To test for nitrates treat a little of the meat with 2 or 3 cc. of a 1 per cent solution of diphenylamine in strong sulfuric acid. If a nitrate is present a deep blue color forms instantly, which is not obscured by the charring effect of the acid.
Boric Acid
Pick apart into fine pieces about 25 or 50 grams of the lean meat and warm with a little water which has a few drops of hydrochloric acid in it. Soak a piece of turmeric paper in the extract, and if boric acid is present the paper will be colored rose-red when it is dry. A weak alkali turns this colored paper olive.
Another method is to burn a piece of the meat to an ash, after being treated with lime water. Make a solution of the ash and make slightly acid with hydrochloric acid. Then test with the turmeric paper with the same results as in the above method.
Sulfurous Acid
U. S. Dep. Agr., Bureau Chem., Bul. 13, Part 10: Digest 40 or 50 grams of the meat in hot water, treat with 10 cc. glacial phosphoric acid to coagulate the proteids. Strain through a cotton bag and transfer the filtrate to a short-necked flask and distil receiving the first part of the distillate in a solution of iodin.
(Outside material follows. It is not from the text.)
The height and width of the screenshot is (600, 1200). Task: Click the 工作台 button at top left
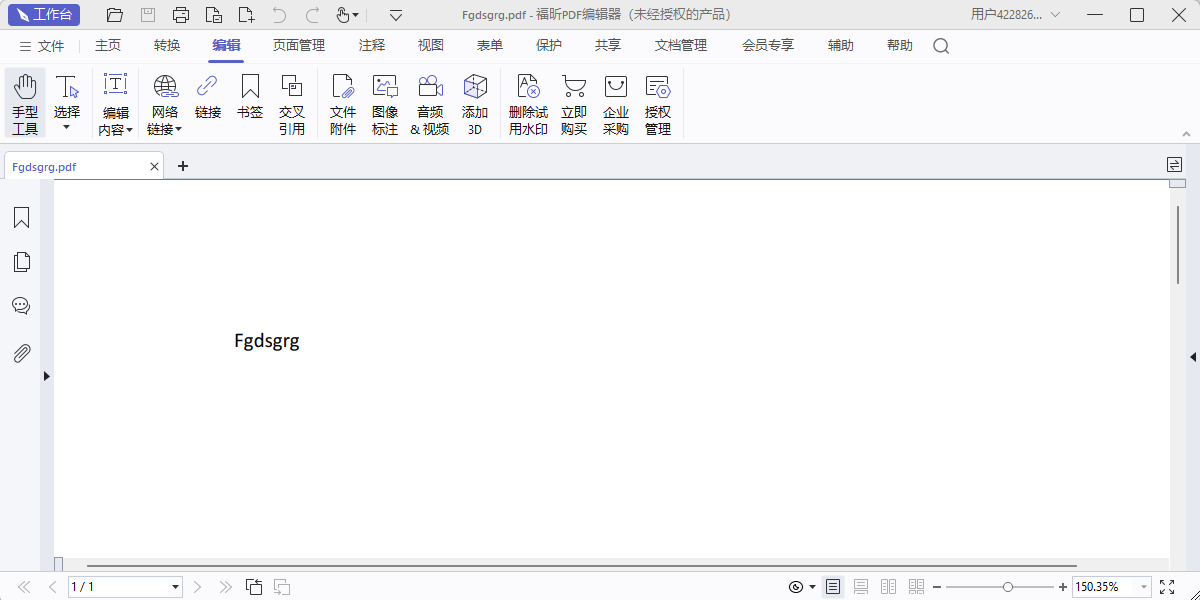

Boil, and add barium chloride. If sulfurous acid is present, it will be oxidized to sulfuric acid and precipitated as barium sulfate by the barium chlorid. More than a mere trace of the precipitate proves that some sulfite was used to preserve the meat.
Another method suggested by KÄmmerer is to place the meat on paper, which has been saturated with potassium iodate moistened with dilute sulfuric acid (1: 8); nitric oxid must not be present. If sulfurous acid is present a deep blue color forms at once. A trace of this color may form after some time with meat that is not fresh, hence this method cannot be used in examining canned meat.
Salicylic Acid
Heat 50 grams of the meat in 50 cc. of water. Add 10 cc. of a strong solution of glacial phosphoric acid and strain through a cotton bag. Extract the filtrate with a little ether (about 50 cc.) in a separatory funnel. Let the ether evaporate spontaneously. Take up the residue with 3 cc. of water, and add one or two drops of a one-half per cent solution of ferric chlorid. If salicylic acid is present the mixture will be purple or violet.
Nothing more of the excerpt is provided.